◆ **EXERCISE PROMPT**
All lines in the records below that hold "Expand" are to be shown.

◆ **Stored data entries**
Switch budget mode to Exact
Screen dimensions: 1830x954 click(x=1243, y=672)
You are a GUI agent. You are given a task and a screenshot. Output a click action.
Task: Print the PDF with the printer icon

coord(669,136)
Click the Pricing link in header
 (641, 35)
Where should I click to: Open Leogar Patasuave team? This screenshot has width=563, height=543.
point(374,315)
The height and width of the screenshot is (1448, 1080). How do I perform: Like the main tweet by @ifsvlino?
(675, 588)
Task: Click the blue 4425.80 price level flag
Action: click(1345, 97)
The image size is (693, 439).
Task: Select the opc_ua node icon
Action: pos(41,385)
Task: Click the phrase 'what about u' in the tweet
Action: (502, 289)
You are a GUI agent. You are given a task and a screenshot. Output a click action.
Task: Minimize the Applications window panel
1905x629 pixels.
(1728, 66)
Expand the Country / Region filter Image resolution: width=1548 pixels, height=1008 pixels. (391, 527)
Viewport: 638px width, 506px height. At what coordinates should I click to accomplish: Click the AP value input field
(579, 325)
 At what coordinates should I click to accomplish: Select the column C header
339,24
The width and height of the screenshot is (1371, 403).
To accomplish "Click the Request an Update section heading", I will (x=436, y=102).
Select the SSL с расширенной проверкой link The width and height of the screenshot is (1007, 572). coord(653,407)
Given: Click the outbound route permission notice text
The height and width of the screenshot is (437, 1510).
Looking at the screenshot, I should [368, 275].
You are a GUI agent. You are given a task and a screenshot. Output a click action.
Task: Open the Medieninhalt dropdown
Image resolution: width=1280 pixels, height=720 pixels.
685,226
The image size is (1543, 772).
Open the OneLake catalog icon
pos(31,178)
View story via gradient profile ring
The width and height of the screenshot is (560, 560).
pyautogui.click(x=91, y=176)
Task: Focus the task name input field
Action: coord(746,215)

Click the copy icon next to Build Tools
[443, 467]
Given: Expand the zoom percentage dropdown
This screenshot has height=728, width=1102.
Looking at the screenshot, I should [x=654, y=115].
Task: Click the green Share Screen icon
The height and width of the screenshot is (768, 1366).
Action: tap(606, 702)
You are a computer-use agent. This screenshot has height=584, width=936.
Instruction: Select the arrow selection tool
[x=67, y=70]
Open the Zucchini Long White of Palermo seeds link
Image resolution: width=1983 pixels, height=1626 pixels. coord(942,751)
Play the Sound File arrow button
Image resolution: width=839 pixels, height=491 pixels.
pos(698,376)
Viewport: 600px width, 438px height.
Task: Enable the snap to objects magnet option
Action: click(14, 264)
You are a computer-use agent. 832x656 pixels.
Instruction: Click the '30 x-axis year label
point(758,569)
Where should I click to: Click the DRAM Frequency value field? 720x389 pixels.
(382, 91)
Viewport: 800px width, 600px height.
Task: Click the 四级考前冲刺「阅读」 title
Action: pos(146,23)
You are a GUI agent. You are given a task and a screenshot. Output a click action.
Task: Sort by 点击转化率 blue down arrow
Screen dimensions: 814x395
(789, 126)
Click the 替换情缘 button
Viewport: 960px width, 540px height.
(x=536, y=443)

◆ **ANSWER TO THIS EXERCISE**
Expand the Country / Region filter Image resolution: width=1548 pixels, height=1008 pixels. (391, 527)
Given: Expand the zoom percentage dropdown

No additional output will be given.